Many tenants residing in public housing are welfare recipients. An unintended and extremely unfortunate consequence of last year's Brooke-Sparkman amendments was the creation of a caste system within public housing. What has happened is that public housing tenants on public assistance have been deprived of their Brooke-Sparkman rent reductions wherever welfare agencies have threatened to reduce their walfare payments by the amount of any rent reduction. The conference report on last year's Housing Act instructed HEW and HUD to solve this problem. Thus far they have merely established a HUD-HEW committee to study the problem until January 1971. Public housing tenants can wait no longer. Consequently, NTO urges this subcommittee to support section 1 of Senator Brooke's bill, S. 4086, which would forbid reductions in public assistance payments as a result of the receipt of rent reductions.

OPPOSITION TO S. 3639

For the reasons I have just outlined and because of a proposal I will mention in a moment, NTO warmly endorses Senator Brooke's bill, S. 4086. Because of the objections I am about to describe, NTO categorically opposes the administration bill S. 3639.

RENT TO INCOME RATIOS AND DEFINITION OF INCOME

In S. 3639 HUD proposes to establish a national, uniform rent-toincome ratio which will control the amount of rent public housing tenants will pay. This ratio is based upon a statutory definition of in

come under which the Secretary of HUD has the authority to permit certain deductions. NTO opposes this plan vehemently and denounces it as destructive of the hopes of all of the poor whose lives will be determined by it.

First, we denounce it because ratios proposed are too high. This bill envisions that 20 percent of a tenant's first $3,500 in income and 25 percent of the remainder of his income will be devoted to rent. A poor man can't pay this much for rent and still feed and clothe his family.

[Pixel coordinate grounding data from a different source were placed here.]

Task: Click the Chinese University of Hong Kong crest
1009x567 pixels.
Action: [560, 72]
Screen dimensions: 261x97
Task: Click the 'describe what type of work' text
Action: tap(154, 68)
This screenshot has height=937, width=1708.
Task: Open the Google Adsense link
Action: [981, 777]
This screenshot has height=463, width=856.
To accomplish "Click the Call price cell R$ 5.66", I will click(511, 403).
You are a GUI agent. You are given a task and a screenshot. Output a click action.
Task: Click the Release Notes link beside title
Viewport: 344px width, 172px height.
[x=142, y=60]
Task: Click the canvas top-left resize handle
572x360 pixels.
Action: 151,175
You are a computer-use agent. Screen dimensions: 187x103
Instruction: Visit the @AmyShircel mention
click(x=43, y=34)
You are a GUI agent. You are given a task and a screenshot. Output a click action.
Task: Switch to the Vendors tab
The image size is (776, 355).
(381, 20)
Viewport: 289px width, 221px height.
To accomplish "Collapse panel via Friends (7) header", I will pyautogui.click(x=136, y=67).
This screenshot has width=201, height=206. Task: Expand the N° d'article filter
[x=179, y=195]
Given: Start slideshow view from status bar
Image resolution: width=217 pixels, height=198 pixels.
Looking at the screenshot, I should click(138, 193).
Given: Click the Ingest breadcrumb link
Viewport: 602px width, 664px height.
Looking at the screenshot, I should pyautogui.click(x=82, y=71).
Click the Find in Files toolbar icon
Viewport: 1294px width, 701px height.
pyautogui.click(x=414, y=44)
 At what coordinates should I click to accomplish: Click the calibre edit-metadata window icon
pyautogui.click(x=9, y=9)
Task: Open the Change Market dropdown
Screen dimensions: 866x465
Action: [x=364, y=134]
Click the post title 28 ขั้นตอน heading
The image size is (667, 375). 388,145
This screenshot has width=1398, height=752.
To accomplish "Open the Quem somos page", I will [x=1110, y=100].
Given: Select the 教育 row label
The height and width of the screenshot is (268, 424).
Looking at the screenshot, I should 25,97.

Why these figures were chosen escapes us since statistics show that few of the people who will be affected by these ratios now pay nearly this much for rent. At the present time rents in public housing average 19 percent of tenant income. Data from the Bureau of Labor Statistics indicate that typically a low-income family of four spends 16.4 percent of its income for rent. Consequently it should be apparent that the myth that 25 percent of a man's income rightfully is spent on rent has never applied to poor people. Other nations recognize this. In Denmark, for example, housing costs the elderly only 5 percent of their income. In Britain, families have to devote only 12 percent of their income to rent. Understandably, then NTO unalterably opposes the rent-to-income ratios proposed by HUD. If there must be a ratio NTO feels it must not require a tenant to pay more than 15 percent of his income for rent.

NTO notes that Senator Goodell's bill (S. 4094, sec. 1) would put a ceiling of 20 percent of tenant income on all public housing rents. Although we do not feel that it goes far enough in rent reductions, it is at least a step in the right direction.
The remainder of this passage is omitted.